Face à la multiplication des drogues synthétiques, les autorités sénégalaises tirent la sonnette d’alarme. Mardi 23 juin, le commissaire divisionnaire Idrissa Cissé, coordonnateur national du Comité interministériel de lutte contre la drogue (CILD), a pointé la difficulté croissante de traquer ces substances aux appellations changeantes.
« Khouche », « pouf »… Les noms varient d’un quartier à l’autre, rendant le travail des forces de sécurité plus complexe. « Je me perds même dans les appellations », a reconnu le commissaire, comme le rapporte Seneplus.

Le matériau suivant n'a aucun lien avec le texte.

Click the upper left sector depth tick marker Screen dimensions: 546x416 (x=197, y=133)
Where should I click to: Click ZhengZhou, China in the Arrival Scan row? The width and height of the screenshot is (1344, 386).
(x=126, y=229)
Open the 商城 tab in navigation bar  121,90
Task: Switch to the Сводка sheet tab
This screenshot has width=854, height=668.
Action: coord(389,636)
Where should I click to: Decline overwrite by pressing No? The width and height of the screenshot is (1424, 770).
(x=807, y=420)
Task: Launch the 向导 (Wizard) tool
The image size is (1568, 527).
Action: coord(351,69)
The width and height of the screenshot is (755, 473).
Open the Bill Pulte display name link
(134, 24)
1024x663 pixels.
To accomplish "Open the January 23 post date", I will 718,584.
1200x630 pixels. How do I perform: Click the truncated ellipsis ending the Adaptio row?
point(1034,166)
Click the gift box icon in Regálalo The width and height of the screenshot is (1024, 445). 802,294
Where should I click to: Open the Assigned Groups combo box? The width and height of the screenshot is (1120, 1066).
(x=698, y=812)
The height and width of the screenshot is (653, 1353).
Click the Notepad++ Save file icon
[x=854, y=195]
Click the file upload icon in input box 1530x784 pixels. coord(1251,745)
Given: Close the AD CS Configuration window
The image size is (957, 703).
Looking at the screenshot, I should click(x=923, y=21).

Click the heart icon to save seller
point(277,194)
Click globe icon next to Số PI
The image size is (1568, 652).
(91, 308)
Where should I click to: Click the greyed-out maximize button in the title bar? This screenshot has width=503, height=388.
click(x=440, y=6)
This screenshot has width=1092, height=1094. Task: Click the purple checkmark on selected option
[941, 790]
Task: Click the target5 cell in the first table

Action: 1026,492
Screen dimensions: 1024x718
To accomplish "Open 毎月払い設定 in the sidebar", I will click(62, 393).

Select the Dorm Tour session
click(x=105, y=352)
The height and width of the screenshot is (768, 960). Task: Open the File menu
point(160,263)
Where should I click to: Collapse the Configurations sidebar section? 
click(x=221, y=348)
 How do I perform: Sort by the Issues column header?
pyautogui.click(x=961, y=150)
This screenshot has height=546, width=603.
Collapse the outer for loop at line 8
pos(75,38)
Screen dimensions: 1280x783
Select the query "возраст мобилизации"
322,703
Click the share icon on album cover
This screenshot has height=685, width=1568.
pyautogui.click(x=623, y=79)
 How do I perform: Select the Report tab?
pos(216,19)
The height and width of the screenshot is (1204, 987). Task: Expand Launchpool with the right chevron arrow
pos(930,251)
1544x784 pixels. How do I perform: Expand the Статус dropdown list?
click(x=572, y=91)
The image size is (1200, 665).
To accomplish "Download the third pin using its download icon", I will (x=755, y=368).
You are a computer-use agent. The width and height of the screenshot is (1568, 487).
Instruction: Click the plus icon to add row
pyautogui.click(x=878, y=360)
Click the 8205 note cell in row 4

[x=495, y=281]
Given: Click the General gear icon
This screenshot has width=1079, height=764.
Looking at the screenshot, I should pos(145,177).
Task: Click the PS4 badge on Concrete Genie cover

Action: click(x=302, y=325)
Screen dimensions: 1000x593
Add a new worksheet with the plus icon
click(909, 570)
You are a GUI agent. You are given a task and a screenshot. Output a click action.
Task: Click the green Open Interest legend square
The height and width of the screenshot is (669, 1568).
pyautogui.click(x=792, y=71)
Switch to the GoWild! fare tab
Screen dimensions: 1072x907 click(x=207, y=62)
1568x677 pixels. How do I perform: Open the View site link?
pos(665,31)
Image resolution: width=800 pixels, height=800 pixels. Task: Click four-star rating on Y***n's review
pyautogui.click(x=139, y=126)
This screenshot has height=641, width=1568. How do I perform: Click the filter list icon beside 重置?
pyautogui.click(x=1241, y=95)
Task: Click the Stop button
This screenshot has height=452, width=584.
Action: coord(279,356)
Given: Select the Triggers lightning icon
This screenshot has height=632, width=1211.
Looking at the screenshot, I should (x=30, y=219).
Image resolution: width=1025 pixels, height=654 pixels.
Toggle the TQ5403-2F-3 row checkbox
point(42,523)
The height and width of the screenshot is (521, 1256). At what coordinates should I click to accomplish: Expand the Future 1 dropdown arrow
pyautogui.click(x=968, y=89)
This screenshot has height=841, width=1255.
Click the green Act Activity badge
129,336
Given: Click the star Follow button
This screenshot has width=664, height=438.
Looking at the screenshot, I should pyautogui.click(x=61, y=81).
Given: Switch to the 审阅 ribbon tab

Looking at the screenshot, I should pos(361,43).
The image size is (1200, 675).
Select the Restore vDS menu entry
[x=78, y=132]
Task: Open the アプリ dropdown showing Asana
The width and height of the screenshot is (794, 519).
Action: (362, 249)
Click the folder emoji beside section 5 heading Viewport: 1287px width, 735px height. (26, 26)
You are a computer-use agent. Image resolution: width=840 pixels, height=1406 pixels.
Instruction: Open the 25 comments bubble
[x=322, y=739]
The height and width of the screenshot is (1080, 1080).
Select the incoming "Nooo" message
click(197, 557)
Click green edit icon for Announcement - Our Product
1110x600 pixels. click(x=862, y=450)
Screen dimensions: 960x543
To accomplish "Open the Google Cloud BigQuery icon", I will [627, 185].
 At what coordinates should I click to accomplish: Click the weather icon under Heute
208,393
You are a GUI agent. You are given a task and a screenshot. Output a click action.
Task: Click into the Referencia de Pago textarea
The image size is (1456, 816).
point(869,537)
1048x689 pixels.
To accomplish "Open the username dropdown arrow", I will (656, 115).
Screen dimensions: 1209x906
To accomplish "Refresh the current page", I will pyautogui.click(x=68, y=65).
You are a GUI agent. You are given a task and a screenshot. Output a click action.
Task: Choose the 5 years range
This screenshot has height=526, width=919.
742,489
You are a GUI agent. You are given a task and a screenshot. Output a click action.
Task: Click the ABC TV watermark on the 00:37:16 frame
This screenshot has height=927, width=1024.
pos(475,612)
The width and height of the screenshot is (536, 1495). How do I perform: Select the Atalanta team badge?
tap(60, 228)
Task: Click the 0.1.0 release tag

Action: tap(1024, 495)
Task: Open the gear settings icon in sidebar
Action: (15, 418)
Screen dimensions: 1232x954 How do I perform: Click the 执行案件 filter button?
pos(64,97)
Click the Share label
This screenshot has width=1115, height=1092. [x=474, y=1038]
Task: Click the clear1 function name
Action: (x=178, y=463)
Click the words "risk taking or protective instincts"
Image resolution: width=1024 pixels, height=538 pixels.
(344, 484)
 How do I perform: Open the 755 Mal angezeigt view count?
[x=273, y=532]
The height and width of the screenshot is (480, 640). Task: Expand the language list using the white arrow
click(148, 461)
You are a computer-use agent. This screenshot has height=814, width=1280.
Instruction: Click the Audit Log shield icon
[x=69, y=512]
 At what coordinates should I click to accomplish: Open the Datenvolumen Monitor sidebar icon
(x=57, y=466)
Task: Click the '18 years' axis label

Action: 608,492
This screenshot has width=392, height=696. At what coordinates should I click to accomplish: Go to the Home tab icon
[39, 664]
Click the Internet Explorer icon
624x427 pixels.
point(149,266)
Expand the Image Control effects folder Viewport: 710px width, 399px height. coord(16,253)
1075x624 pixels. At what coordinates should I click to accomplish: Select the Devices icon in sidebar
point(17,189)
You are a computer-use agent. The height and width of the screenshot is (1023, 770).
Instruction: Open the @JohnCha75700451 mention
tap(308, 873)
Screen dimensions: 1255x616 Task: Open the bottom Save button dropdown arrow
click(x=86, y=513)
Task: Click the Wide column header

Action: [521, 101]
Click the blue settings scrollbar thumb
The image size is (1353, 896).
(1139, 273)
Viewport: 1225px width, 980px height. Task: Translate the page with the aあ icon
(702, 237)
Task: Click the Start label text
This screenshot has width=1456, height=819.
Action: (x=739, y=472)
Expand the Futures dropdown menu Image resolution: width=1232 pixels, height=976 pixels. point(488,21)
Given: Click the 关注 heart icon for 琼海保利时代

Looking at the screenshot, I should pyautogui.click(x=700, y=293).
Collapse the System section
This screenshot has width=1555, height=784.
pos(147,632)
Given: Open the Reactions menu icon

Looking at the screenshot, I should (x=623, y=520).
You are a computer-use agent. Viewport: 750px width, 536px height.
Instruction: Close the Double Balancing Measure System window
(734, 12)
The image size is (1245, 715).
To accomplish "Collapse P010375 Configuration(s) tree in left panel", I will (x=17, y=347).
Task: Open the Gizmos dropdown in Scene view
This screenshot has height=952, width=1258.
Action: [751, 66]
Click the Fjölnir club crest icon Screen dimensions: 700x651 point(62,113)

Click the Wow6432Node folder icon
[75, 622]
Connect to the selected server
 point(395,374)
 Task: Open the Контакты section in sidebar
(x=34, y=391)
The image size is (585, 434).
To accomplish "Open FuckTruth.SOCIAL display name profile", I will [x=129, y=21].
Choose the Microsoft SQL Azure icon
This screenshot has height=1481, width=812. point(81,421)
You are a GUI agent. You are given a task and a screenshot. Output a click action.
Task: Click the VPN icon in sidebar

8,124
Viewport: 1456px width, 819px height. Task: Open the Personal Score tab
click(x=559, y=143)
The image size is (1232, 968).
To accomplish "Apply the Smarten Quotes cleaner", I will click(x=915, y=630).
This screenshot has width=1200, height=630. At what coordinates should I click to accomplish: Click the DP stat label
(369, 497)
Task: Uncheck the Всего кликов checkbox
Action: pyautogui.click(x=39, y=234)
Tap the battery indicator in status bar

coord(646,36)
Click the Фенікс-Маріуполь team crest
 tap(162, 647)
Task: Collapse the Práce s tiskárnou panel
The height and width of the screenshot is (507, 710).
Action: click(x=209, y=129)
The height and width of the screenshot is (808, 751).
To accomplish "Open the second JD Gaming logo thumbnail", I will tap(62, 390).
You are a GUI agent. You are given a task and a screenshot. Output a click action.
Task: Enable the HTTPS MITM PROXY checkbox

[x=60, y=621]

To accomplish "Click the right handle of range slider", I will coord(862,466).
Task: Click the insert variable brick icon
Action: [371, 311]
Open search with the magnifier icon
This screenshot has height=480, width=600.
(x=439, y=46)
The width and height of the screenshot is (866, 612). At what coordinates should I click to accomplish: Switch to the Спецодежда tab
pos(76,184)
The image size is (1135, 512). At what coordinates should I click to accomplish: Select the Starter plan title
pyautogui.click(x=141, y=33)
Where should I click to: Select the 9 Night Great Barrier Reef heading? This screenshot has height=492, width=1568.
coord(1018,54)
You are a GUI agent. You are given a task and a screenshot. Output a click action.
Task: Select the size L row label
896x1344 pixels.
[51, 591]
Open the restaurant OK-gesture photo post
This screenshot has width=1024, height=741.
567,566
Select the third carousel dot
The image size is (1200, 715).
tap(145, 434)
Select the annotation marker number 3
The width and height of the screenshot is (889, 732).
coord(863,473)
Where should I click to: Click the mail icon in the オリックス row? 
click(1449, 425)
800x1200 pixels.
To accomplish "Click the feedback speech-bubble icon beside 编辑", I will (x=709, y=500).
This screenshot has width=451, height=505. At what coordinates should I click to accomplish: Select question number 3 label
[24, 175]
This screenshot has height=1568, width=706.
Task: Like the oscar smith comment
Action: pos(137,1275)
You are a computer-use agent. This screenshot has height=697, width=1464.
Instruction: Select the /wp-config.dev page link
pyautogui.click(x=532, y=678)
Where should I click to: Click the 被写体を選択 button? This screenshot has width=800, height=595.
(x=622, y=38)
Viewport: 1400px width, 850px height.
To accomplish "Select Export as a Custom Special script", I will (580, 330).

Si les routes du cannabis, de la cocaïne ou de l’héroïne sont relativement maîtrisées, les drogues synthétiques, obtenues à partir de mélanges de médicaments et de produits chimiques, représentent « une mer à boire ».
Vendus à vil prix – le « khouche » peut coûter 500 francs CFA –, ces produits sont très puissants et provoquent des overdoses fréquentes. Pour contrer cette menace, le CILD mise sur une répression sans concession. « La répression est systématique. Il n’y a pas de négociation avec les réseaux criminels », a martelé Idrissa Cissé, tout en saluant les saisies récentes des services spécialisés. Parallèlement, il prône une prise en charge des consommateurs, considérés comme des « victimes » à soigner, notamment au Centre de prise en charge intégrée des addictions de Dakar (CEPIAD).
Mais l’ampleur réelle de la consommation reste mal connue. C’est pourquoi une nouvelle enquête nationale sera prochainement lancée avec l’Agence nationale de la statistique et de la démographie (ANSD). Objectif : disposer de données « exactes, scientifiques et techniquement défendables » sur la prévalence des drogues dans le pays.
Les saisies réalisées ces derniers mois confirment la progression du phénomène : en mai, l’OCRTIS a intercepté 112 pierres de kush et de crack, tandis qu’en février, du carfentanil, un opioïde extrêmement dangereux, était saisi pour la première fois au Sénégal. L’atelier d’alerte sur l’émergence de ces nouvelles drogues était organisé par l’UNOWAS et l’ONUDC.